**GIVEN INSTRUCTION**
In the news report on the Bronze Soldier statue's removal in Tallinn, what position does Konstantin Kosachev hold?

MOSCOW, April 29 (RIA Novosti) - A senior Russian lawmaker dismissed Sunday as unfounded Estonia's claims that Russia was to blame for escalating tension in Estonia and sparking clashes in the Estonian capital after the removal of the Soviet WWII monument.

Estonian Foreign Minister Urmas Paet said April 29 that biased coverage by Russian mass media and ill-intentional statements by Russian politicians were partly to blame for violent clashes between protesters and police in the Estonian capital after the Bronze Soldier statue was dismantled and removed early Friday.

"The statement is inadequate and is evidence that the Estonian authorities have failed to realize what is going on or pretend to do so," said Konstantin Kosachev, chairman of the State Duma International Affairs Committee.

As a result of the clashes in the central streets of Tallinn, one man aged 19-20 died, 60 injured, and over 500 detained. The deceased was a Russian national.

**RECORDED DATA**
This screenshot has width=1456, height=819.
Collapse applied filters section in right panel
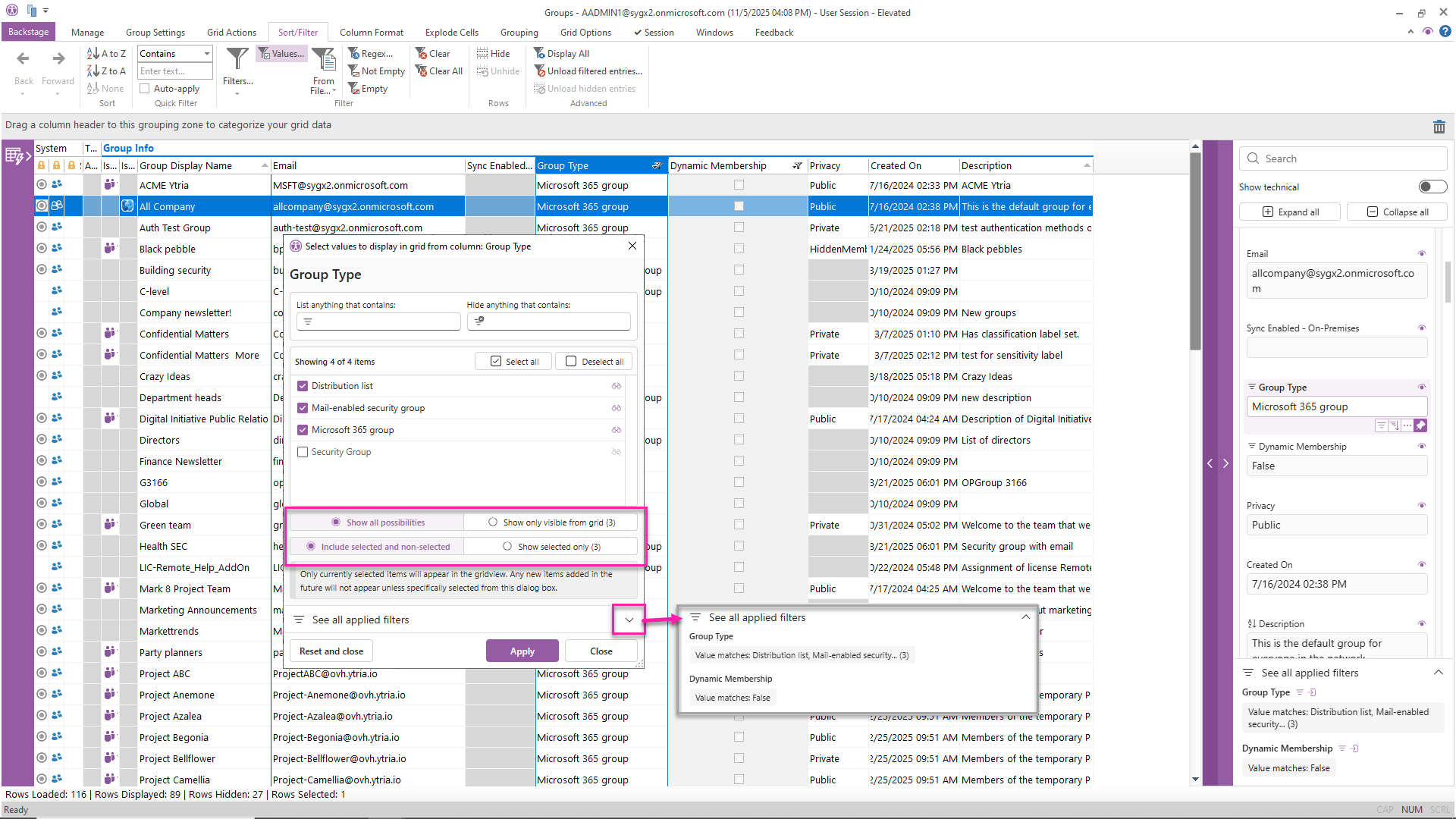pos(1438,673)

**RESULT OF THIS EXERCISE**
He is chairman of the State Duma International Affairs Committee.